*Aim of the exercise*: Rewrite the material below, swapping every "GUI agent" for "interface agent" and leaving everything else untouched.

==== Supplied material ====

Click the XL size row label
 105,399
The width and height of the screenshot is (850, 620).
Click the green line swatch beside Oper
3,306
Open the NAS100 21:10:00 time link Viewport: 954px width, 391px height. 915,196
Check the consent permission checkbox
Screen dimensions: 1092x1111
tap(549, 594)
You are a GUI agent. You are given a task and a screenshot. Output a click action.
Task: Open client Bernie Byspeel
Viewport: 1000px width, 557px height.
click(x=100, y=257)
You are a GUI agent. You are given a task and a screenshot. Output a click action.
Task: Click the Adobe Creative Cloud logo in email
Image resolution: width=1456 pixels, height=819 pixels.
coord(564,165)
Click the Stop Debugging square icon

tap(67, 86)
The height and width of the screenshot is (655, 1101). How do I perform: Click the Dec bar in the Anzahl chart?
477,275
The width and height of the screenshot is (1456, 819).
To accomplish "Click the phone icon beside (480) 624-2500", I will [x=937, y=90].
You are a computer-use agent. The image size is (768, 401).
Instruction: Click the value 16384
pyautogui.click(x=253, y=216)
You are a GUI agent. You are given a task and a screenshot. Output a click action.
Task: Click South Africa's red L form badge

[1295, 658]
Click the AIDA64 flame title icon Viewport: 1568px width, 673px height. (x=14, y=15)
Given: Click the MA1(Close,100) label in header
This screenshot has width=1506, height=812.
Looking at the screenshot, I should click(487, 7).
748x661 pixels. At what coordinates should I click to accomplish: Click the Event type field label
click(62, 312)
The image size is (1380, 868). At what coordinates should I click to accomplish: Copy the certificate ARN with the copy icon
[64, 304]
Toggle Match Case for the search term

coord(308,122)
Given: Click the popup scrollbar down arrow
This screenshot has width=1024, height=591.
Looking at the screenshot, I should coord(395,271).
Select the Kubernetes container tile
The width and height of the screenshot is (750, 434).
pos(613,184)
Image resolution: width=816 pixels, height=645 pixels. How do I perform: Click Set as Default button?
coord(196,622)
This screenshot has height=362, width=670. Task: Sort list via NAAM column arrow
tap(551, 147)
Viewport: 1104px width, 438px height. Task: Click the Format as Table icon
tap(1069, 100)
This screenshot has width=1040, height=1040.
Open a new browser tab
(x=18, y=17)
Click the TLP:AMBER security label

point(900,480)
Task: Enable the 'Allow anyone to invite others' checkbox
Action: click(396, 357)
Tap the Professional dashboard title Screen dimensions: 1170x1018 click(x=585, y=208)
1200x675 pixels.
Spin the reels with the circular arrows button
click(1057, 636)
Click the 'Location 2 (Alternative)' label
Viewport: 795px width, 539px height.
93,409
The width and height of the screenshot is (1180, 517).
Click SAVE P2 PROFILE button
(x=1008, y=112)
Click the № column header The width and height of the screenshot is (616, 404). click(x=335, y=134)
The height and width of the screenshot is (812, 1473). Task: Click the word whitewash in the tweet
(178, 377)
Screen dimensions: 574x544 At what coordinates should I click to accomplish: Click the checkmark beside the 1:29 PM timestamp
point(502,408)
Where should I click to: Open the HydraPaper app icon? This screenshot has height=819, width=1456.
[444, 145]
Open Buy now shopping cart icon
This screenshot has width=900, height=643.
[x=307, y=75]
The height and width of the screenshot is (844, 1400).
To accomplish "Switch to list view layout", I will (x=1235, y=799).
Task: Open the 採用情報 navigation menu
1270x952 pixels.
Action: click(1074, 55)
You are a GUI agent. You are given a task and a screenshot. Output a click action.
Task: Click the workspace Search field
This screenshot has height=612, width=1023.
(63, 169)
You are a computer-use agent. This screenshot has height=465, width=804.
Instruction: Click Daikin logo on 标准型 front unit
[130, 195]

====

*Output for this exercise*:
Click the XL size row label
 105,399
The width and height of the screenshot is (850, 620).
Click the green line swatch beside Oper
3,306
Open the NAS100 21:10:00 time link Viewport: 954px width, 391px height. 915,196
Check the consent permission checkbox
Screen dimensions: 1092x1111
tap(549, 594)
You are a interface agent. You are given a task and a screenshot. Output a click action.
Task: Open client Bernie Byspeel
Viewport: 1000px width, 557px height.
click(x=100, y=257)
You are a interface agent. You are given a task and a screenshot. Output a click action.
Task: Click the Adobe Creative Cloud logo in email
Image resolution: width=1456 pixels, height=819 pixels.
coord(564,165)
Click the Stop Debugging square icon

tap(67, 86)
The height and width of the screenshot is (655, 1101). How do I perform: Click the Dec bar in the Anzahl chart?
477,275
The width and height of the screenshot is (1456, 819).
To accomplish "Click the phone icon beside (480) 624-2500", I will [x=937, y=90].
You are a computer-use agent. The image size is (768, 401).
Instruction: Click the value 16384
pyautogui.click(x=253, y=216)
You are a interface agent. You are given a task and a screenshot. Output a click action.
Task: Click South Africa's red L form badge

[1295, 658]
Click the AIDA64 flame title icon Viewport: 1568px width, 673px height. (x=14, y=15)
Given: Click the MA1(Close,100) label in header
This screenshot has width=1506, height=812.
Looking at the screenshot, I should click(487, 7).
748x661 pixels. At what coordinates should I click to accomplish: Click the Event type field label
click(62, 312)
The image size is (1380, 868). At what coordinates should I click to accomplish: Copy the certificate ARN with the copy icon
[64, 304]
Toggle Match Case for the search term

coord(308,122)
Given: Click the popup scrollbar down arrow
This screenshot has width=1024, height=591.
Looking at the screenshot, I should coord(395,271).
Select the Kubernetes container tile
The width and height of the screenshot is (750, 434).
pos(613,184)
Image resolution: width=816 pixels, height=645 pixels. How do I perform: Click Set as Default button?
coord(196,622)
This screenshot has height=362, width=670. Task: Sort list via NAAM column arrow
tap(551, 147)
Viewport: 1104px width, 438px height. Task: Click the Format as Table icon
tap(1069, 100)
This screenshot has width=1040, height=1040.
Open a new browser tab
(x=18, y=17)
Click the TLP:AMBER security label

point(900,480)
Task: Enable the 'Allow anyone to invite others' checkbox
Action: click(396, 357)
Tap the Professional dashboard title Screen dimensions: 1170x1018 click(x=585, y=208)
1200x675 pixels.
Spin the reels with the circular arrows button
click(1057, 636)
Click the 'Location 2 (Alternative)' label
Viewport: 795px width, 539px height.
93,409
The width and height of the screenshot is (1180, 517).
Click SAVE P2 PROFILE button
(x=1008, y=112)
Click the № column header The width and height of the screenshot is (616, 404). click(x=335, y=134)
The height and width of the screenshot is (812, 1473). Task: Click the word whitewash in the tweet
(178, 377)
Screen dimensions: 574x544 At what coordinates should I click to accomplish: Click the checkmark beside the 1:29 PM timestamp
point(502,408)
Where should I click to: Open the HydraPaper app icon? This screenshot has height=819, width=1456.
[444, 145]
Open Buy now shopping cart icon
This screenshot has width=900, height=643.
[x=307, y=75]
The height and width of the screenshot is (844, 1400).
To accomplish "Switch to list view layout", I will (x=1235, y=799).
Task: Open the 採用情報 navigation menu
1270x952 pixels.
Action: click(1074, 55)
You are a interface agent. You are given a task and a screenshot. Output a click action.
Task: Click the workspace Search field
This screenshot has height=612, width=1023.
(63, 169)
You are a computer-use agent. This screenshot has height=465, width=804.
Instruction: Click Daikin logo on 标准型 front unit
[130, 195]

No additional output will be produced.